Applications for New Shares can only be made using an application form and in accordance with the instructions contained either:
(a) a placement document to be prepared and issued to eligible investors; or
(b) the share purchase plan document which will be distributed to eligible shareholders of CLH
following its lodgement with ASX.
The placement will only be available to sophisticated, experienced or professional investors who qualify under section 708 of the Corporations Act.
The share purchase plan will only be available to shareholders of CLH as at the relevant record date who have a registered address in Australia or New Zealand.

No representation or liability

None of RBS Morgans Corporate Limited or Wilson HTM Corporate Finance Limited nor any of their respective affiliates, related bodies corporate (as that term is defined in the Corporations Act), nor their respective directors, employees, officers, representatives, agents, partners, consultants and advisors (together the Joint Lead Manager Parties) have authorised or caused the issue or dispatch of this presentation and none of them, except to the extent specified in the presentation, makes or purports to make any statement contained in the presentation and there is no statement in this presentation which is based on a statement from them.
To the maximum extent permitted by law, neither CLH nor any of their affiliates, related bodies corporate and their respective officers, directors, employees, advisors and agents (Relevant Parties), nor the Joint Lead Manager Parties, accept any liability as to or in relation to the accuracy or completeness of the information, statements, opinions or matters (express or implied) arising out of, contained in or derived from this presentation or any omission from this presentation or of any other written or oral information or opinions provided now or in the future to any person.
To the maximum extent permitted by law, CLH, the Relevant Parties and the Joint Lead Manager Parties disclaim any responsibility to inform any recipient of this presentation on any matter that subsequently comes to their notice which may affect any of the information contained in this document

and presentation and undertake no obligation to provide any additional or updated information whether as a result of new information, future events or results or otherwise.

※ ※ ※

To-do list —
1. In the offer disclaimer, under which section of the Corporations Act must investors qualify to take part in the placement?
2. According to the offer disclaimer, what is the position of the Joint Lead Manager Parties on the statements in the presentation? Answer in one to three sentences.
3. Reproduce the part of the offer disclaimer that opens with the words containing "No representation or" and closes with "statement from them.".

※ ※ ※

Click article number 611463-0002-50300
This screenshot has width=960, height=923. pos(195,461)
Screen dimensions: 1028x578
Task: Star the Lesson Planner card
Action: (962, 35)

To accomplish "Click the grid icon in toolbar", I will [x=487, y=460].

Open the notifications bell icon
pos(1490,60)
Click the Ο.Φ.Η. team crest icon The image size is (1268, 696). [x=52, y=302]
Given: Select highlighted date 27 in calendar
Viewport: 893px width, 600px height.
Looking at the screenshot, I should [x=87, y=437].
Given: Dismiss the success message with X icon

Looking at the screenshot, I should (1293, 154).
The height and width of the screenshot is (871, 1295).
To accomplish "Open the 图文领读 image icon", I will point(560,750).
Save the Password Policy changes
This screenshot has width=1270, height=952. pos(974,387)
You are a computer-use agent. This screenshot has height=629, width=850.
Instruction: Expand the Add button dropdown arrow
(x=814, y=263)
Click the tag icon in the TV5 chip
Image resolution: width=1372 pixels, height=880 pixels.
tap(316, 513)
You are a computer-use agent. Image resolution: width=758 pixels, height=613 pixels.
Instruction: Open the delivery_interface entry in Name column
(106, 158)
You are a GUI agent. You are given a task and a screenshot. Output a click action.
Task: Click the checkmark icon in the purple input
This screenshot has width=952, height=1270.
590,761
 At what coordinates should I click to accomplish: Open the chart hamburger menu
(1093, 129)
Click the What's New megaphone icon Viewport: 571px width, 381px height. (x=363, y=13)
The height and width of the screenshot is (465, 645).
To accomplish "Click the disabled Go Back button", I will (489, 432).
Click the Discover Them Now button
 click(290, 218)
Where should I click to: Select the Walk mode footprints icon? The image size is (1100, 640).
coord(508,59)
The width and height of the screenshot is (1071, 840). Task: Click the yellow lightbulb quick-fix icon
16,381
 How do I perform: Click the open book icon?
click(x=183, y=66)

※ ※ ※

Replies —
1. Section 708.

2. The Joint Lead Manager Parties have not authorised or caused the issue or dispatch of the presentation. Except to the extent the presentation specifies, none of them makes or purports to make any statement in it, and no statement in it is based on a statement from them.

3.
No representation or liability

None of RBS Morgans Corporate Limited or Wilson HTM Corporate Finance Limited nor any of their respective affiliates, related bodies corporate (as that term is defined in the Corporations Act), nor their respective directors, employees, officers, representatives, agents, partners, consultants and advisors (together the Joint Lead Manager Parties) have authorised or caused the issue or dispatch of this presentation and none of them, except to the extent specified in the presentation, makes or purports to make any statement contained in the presentation and there is no statement in this presentation which is based on a statement from them.